- Exercise goal
A stretch of the entries below is to be set down exactly, running from the line with "Click the New" through the line with "Given: Click the notification bell icon", both included, and no other line.

- Extracted data

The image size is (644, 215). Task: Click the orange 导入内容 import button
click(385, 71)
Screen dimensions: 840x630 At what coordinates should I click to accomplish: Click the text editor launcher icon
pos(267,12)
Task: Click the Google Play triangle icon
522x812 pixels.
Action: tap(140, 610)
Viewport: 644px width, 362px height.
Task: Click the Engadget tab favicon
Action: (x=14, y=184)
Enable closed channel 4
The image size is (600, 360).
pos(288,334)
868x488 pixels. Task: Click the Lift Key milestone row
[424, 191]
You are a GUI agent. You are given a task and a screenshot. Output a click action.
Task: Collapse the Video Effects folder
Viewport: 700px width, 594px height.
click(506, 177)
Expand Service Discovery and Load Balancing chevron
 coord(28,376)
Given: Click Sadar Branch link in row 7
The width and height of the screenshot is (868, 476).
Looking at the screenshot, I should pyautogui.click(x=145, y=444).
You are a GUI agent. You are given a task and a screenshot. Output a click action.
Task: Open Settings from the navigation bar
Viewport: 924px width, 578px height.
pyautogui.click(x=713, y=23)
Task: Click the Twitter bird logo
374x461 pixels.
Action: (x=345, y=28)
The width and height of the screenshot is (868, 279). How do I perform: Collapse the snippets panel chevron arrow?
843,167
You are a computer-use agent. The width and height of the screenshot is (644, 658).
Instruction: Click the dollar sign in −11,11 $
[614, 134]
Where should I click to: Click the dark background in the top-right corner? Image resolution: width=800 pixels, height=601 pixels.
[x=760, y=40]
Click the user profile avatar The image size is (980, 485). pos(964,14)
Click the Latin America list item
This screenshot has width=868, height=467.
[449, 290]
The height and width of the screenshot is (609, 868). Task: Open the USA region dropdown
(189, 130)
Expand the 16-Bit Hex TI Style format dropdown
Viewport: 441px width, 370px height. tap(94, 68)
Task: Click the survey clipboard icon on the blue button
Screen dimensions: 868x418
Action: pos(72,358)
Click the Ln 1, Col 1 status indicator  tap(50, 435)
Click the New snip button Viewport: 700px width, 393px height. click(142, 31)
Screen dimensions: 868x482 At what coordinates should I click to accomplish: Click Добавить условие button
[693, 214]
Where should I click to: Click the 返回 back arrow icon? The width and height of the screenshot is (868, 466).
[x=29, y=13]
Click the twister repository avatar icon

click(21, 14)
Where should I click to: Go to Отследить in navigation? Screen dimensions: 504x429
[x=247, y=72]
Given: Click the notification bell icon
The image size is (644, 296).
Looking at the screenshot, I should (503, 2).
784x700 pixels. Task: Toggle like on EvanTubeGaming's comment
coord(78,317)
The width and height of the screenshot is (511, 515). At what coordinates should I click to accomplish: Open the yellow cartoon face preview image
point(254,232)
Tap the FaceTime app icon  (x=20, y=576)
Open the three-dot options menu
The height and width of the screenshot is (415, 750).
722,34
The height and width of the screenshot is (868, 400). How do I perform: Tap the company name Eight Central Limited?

- Response area
Click the New snip button Viewport: 700px width, 393px height. click(142, 31)
Screen dimensions: 868x482 At what coordinates should I click to accomplish: Click Добавить условие button
[693, 214]
Where should I click to: Click the 返回 back arrow icon? The width and height of the screenshot is (868, 466).
[x=29, y=13]
Click the twister repository avatar icon

click(21, 14)
Where should I click to: Go to Отследить in navigation? Screen dimensions: 504x429
[x=247, y=72]
Given: Click the notification bell icon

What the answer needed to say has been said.